A “central feature of IRF is that the teacher is unequivocally in charge” (van Lier, 2001, p. 95) since they are always in control of the initiating and closing sequences, “making it extremely hard, if not impossible, in the IRF format for the student to ask questions, to disagree, to self-correct, and so on” (ibid., p. 95). As such, the IRF format allows teachers to structurally and functionally control the classroom discourse (ibid., p. 96) as they construct what is essentially a univocal exposition (Hargreaves, 1984). Goffman (1981) describes such exchange sequences as “not a state of talk but a state of inquiry” (p. 142). Barnes (1976) also questions the communicative authenticity of such exchanges, pointing out that a large part of learners’ time in school “is spent feeding back to teachers what the teachers have already given out…[they] communicate to the teacher that they are obedient pupils, that they ‘know the answers’”(p. 62). van Lier (2001) sums up the discussion succinctly:

In terms of communication, control, initiative, meaning creation and negotiation, message elaboration, and a number of other features characteristic of social interaction, the learner’s side of the IRF interaction is seriously curtailed.

The role of classroom artifacts in realizing social practices

Of particular relevance to the current study is the manner in which human participants draw upon material objects in order to realize social practices during classroom interactions. This study recognizes cultural artifacts within the classroom setting as social actors which can mediate interactions (Brandt & Clinton, 2002; Kress, 2000). Jewitt (2008) points out that “teacher’s and students’ interaction with the materiality of modes (an inextricable meshing of the physical materiality of a mode and its social and cultural histories)…shape the production of school knowledge” (p. 256). In fact, the strategic use of classroom displays, space, furniture and artifacts may actually realize versions of school subjects (ibid., 2008, p. 249). Baldry and Thibault (2006) make this particularly clear when claiming that the physical object “is itself a meaningful semiotic artifact; it has typical socially recognized uses and the participant roles that these entail. Its size, shape and colour, together provide cues as to how it is to be interpreted as a certain kind of social artifact which is imbued with social significance” (p. 176). It becomes important then to investigate what kinds of cultural artifacts are legitimated in different classroom spaces (Baldry & Thibault, 2006; Gee & Green, 1998; Jewitt, 2008).

*TASK BRIEF:* Condense the paragraph of the classroom discourse excerpt that begins "Of particular relevance to the current study" into a shorter paragraph that keeps its main facts. The records that follow have no connection to the classroom discourse excerpt.

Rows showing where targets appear

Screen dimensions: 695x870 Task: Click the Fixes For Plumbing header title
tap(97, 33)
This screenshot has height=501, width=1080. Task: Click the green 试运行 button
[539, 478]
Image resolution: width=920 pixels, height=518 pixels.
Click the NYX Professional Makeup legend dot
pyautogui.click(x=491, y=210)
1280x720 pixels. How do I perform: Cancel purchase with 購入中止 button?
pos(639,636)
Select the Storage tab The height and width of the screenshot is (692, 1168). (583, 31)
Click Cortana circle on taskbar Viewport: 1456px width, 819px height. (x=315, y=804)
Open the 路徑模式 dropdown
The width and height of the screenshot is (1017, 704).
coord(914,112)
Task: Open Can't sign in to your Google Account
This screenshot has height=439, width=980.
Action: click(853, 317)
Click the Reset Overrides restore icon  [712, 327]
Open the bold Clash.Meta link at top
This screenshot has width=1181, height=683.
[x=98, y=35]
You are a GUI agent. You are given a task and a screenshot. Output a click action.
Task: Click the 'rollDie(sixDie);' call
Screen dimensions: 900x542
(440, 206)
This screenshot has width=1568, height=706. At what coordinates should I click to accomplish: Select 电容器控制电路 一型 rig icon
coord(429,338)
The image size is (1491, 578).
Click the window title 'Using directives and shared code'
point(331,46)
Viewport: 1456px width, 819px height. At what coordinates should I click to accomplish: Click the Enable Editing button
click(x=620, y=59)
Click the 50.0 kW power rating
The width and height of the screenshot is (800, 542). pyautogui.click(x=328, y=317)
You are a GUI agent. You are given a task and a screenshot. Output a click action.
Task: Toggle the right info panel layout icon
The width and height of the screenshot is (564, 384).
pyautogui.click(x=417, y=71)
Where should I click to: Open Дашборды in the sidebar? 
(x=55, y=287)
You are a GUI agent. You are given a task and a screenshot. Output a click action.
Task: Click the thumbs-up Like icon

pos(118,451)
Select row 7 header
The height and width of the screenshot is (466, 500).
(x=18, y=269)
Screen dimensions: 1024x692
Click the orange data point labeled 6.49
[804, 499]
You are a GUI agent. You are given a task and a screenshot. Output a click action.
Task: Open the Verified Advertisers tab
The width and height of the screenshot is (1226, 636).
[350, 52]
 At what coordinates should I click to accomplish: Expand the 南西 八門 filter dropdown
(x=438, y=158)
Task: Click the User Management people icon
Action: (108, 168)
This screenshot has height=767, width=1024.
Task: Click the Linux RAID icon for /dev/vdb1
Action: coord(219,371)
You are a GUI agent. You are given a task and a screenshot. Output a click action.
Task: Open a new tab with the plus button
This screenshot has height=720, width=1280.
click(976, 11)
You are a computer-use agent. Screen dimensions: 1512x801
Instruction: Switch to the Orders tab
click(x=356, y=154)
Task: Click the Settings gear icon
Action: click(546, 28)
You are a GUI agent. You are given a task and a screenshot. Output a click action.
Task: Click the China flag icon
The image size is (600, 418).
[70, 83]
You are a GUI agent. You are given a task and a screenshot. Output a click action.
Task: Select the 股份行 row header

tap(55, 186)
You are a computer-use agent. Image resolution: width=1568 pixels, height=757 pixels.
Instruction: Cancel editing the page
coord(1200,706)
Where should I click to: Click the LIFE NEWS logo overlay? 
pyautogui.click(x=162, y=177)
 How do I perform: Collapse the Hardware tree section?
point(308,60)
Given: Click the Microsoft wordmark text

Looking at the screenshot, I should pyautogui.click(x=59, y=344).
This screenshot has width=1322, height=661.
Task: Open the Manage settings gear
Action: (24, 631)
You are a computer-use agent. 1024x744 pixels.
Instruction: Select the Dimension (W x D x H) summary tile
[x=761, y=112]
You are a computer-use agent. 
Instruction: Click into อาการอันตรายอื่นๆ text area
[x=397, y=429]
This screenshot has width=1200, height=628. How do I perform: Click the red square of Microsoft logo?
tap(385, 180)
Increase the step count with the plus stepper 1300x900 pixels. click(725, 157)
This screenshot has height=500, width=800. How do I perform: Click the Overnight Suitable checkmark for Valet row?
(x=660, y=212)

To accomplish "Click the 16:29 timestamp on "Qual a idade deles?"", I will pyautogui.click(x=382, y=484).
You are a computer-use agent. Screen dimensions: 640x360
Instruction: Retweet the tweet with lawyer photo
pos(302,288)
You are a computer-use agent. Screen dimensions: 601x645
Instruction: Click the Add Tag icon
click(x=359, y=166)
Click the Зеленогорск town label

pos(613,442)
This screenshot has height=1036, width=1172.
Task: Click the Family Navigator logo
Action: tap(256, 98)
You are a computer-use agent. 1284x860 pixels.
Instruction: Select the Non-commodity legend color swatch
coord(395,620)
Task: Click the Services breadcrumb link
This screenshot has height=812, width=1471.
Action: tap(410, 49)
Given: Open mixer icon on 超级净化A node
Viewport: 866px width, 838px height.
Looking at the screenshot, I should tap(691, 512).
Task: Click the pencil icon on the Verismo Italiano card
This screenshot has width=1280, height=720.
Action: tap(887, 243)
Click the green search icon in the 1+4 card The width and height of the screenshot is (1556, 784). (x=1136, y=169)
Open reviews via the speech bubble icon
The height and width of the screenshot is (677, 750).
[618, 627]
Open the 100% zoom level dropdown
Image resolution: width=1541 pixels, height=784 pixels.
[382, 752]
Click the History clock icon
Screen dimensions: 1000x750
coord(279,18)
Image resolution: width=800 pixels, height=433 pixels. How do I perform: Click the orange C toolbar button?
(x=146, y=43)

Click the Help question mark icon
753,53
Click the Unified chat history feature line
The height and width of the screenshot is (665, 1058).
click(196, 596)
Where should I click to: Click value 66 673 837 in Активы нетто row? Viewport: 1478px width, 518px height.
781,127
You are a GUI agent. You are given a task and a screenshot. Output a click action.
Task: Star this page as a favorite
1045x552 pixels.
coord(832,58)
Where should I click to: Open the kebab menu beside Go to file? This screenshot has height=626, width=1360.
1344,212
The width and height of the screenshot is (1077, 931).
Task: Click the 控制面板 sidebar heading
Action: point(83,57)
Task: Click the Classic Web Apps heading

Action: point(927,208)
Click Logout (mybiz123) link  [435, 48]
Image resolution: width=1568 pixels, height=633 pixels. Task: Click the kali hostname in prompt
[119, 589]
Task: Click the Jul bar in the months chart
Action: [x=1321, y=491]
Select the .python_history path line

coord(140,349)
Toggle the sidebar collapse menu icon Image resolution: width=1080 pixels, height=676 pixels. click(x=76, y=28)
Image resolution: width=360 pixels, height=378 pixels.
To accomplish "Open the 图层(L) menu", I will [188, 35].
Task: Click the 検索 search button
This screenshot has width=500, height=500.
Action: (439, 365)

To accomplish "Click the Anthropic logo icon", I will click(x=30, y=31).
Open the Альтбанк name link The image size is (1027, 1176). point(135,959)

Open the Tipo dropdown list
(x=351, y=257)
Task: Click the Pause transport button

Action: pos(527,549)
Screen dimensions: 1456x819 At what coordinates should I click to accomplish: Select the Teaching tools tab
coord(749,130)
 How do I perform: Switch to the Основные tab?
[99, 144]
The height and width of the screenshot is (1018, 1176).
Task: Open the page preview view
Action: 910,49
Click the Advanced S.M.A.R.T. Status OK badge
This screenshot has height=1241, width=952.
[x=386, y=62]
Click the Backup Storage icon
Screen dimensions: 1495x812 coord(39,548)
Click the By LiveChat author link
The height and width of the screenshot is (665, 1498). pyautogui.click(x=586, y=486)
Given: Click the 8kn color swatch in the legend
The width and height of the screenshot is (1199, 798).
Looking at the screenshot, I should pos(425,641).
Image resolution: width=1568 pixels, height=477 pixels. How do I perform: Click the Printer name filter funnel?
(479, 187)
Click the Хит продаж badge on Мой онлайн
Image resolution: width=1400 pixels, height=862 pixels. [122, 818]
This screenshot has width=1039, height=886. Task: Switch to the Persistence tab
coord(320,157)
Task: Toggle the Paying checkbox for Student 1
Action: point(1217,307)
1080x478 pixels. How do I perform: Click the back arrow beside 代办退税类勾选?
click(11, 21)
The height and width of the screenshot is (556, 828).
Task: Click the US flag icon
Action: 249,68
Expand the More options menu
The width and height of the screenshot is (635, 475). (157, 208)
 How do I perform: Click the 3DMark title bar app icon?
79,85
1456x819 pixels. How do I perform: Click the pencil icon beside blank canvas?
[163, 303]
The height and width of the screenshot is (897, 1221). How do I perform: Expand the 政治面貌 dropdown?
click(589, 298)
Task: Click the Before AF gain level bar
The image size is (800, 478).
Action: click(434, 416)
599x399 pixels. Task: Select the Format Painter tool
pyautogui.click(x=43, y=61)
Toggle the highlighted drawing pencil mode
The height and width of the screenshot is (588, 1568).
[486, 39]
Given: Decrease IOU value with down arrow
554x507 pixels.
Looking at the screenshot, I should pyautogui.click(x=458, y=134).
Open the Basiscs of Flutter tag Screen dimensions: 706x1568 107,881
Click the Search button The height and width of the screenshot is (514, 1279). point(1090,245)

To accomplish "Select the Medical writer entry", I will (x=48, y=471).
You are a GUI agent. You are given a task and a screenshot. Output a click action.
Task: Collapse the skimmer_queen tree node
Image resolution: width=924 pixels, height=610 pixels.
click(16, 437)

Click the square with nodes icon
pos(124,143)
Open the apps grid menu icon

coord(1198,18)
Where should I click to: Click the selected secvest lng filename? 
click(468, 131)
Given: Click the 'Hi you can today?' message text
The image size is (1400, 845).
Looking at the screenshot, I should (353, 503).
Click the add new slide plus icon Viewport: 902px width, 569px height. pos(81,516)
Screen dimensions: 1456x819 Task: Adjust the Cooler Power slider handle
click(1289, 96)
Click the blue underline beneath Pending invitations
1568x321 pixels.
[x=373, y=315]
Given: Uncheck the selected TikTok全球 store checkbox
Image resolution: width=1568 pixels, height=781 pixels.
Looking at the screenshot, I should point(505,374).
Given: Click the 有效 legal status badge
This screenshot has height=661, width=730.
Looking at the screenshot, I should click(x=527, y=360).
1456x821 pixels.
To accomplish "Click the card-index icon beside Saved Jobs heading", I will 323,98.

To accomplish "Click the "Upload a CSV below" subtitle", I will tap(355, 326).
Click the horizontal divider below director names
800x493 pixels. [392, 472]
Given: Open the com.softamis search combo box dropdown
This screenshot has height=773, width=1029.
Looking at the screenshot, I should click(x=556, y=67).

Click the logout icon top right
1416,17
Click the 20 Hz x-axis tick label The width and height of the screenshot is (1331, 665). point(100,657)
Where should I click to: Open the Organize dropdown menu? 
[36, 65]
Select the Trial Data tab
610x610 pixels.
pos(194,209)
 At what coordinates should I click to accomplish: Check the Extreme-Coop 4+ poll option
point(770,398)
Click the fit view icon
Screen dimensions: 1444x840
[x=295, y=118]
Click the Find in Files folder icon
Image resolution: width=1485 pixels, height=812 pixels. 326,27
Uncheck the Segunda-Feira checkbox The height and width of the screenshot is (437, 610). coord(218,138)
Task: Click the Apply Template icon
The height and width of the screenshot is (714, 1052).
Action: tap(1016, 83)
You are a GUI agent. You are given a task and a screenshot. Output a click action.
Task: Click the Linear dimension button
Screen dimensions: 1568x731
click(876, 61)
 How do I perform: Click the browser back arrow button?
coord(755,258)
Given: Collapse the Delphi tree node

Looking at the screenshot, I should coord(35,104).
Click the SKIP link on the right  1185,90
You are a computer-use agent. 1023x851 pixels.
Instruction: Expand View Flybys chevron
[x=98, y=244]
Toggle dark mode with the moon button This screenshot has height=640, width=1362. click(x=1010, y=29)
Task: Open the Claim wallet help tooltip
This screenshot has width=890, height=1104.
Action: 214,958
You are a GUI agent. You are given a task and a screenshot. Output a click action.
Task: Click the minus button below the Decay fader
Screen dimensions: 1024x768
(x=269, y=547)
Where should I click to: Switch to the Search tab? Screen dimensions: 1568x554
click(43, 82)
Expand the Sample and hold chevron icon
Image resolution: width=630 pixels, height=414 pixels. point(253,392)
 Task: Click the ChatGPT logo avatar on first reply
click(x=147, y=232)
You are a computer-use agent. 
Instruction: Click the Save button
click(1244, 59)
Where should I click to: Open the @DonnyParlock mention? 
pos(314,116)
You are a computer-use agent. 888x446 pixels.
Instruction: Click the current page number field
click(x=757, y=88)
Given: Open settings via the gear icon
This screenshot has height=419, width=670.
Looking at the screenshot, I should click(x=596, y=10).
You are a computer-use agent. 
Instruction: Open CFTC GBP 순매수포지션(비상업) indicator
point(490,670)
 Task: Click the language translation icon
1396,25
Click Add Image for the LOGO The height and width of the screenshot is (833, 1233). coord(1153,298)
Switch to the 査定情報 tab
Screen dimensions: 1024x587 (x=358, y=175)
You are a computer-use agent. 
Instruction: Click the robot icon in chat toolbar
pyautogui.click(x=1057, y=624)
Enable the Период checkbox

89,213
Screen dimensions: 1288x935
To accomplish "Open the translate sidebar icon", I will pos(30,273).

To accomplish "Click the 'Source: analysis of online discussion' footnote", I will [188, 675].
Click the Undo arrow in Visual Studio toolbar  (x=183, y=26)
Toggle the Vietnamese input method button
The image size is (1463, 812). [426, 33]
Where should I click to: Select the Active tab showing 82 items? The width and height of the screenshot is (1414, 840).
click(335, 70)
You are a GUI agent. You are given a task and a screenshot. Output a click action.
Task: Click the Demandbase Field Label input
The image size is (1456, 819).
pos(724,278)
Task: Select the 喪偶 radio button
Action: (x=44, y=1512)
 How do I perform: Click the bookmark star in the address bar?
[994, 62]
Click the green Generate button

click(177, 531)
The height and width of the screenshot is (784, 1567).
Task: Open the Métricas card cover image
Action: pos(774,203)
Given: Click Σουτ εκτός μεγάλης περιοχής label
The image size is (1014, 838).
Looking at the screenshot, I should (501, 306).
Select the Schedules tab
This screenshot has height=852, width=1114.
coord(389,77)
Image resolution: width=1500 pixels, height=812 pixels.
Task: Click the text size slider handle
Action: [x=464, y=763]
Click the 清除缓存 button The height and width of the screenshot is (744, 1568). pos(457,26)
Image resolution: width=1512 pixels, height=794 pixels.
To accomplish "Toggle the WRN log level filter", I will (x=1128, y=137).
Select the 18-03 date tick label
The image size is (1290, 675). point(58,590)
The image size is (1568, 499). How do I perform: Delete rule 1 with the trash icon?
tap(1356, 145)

*RESPONSE:* The study examines how participants draw on material objects to realize social practices in classroom interaction. It treats classroom cultural artifacts as social actors that can mediate interactions (Brandt & Clinton, 2002; Kress, 2000). Jewitt (2008) argues that teachers' and students' interaction with the materiality of modes shapes the production of school knowledge. Jewitt also argues that the strategic use of displays, space, furniture and artifacts may realize versions of school subjects. Baldry and Thibault (2006) describe a physical object as a meaningful semiotic artifact with socially recognized uses and participant roles. In their account, its size, shape and color cue how it is interpreted. Investigating which cultural artifacts are legitimated in different classroom spaces therefore becomes important.